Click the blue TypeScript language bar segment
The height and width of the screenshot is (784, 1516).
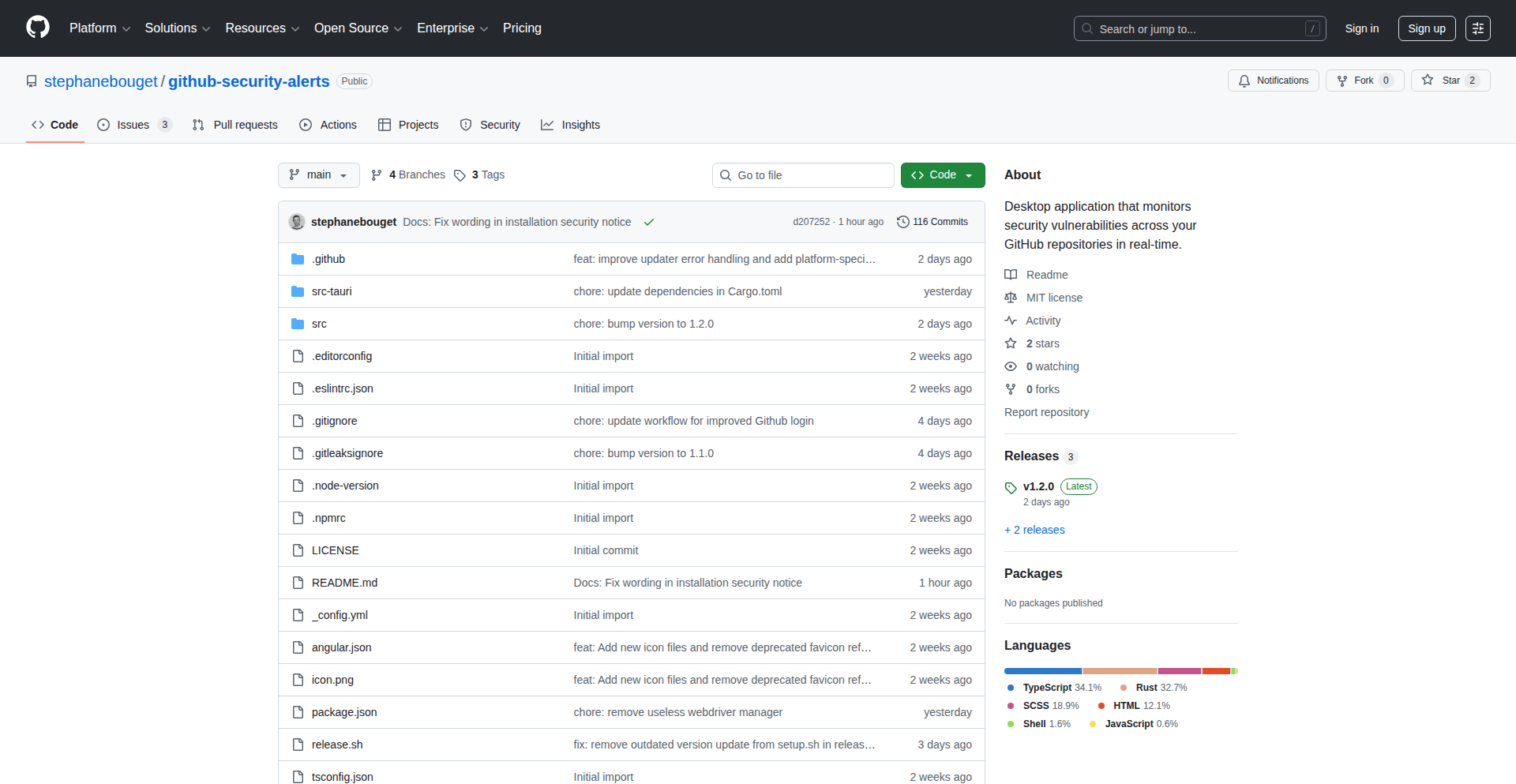[1042, 671]
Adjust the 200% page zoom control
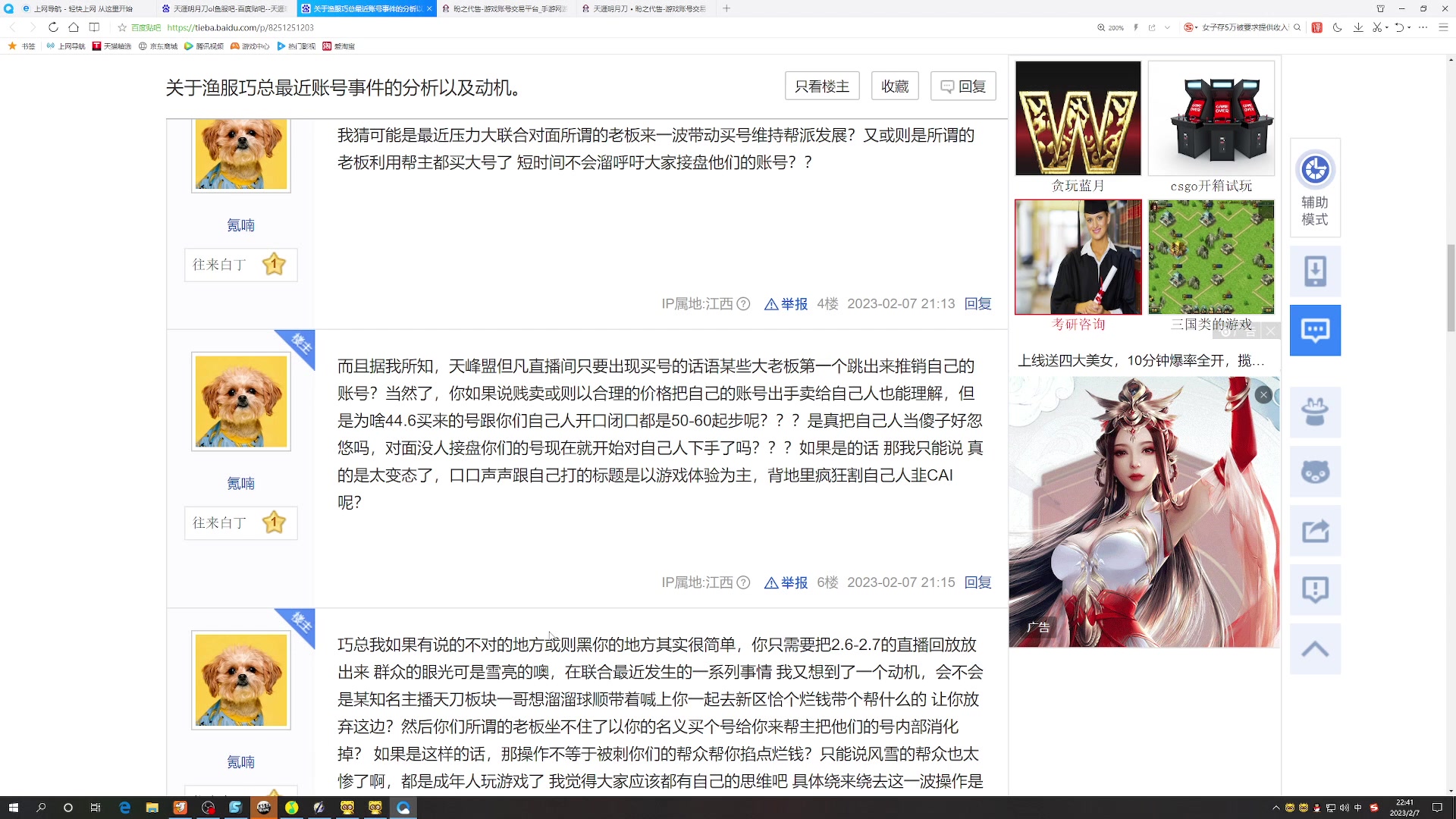The width and height of the screenshot is (1456, 819). (1111, 27)
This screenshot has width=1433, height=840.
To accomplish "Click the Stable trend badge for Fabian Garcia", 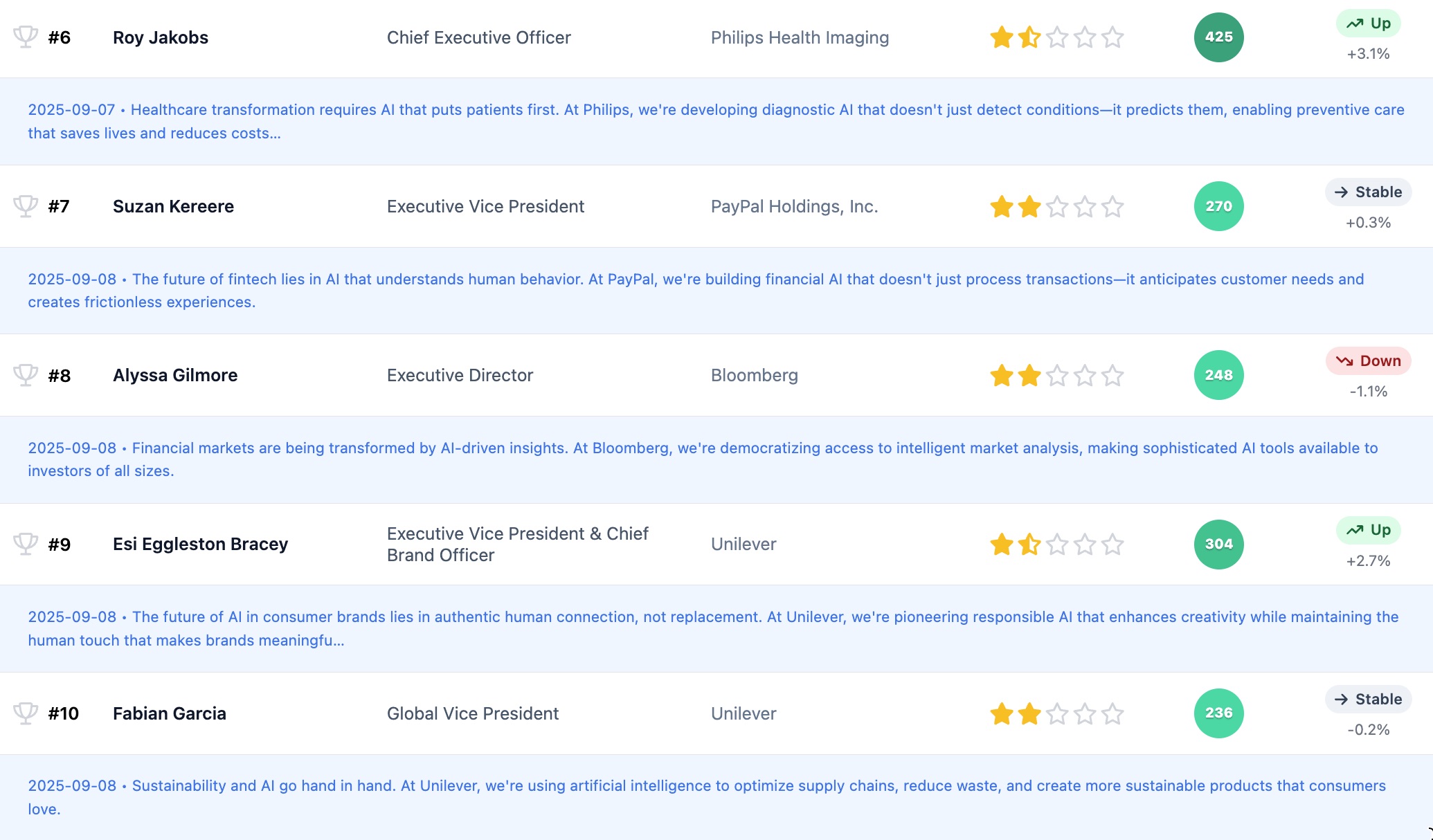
---
Transcribe exactly the lines running from the line with "Adjust the 200% page zoom control" to the last line of the entries. Pictures stay out of the copy.

Adjust the 200% page zoom control
The width and height of the screenshot is (1456, 819). (1111, 27)
This screenshot has width=1433, height=840.
To accomplish "Click the Stable trend badge for Fabian Garcia", 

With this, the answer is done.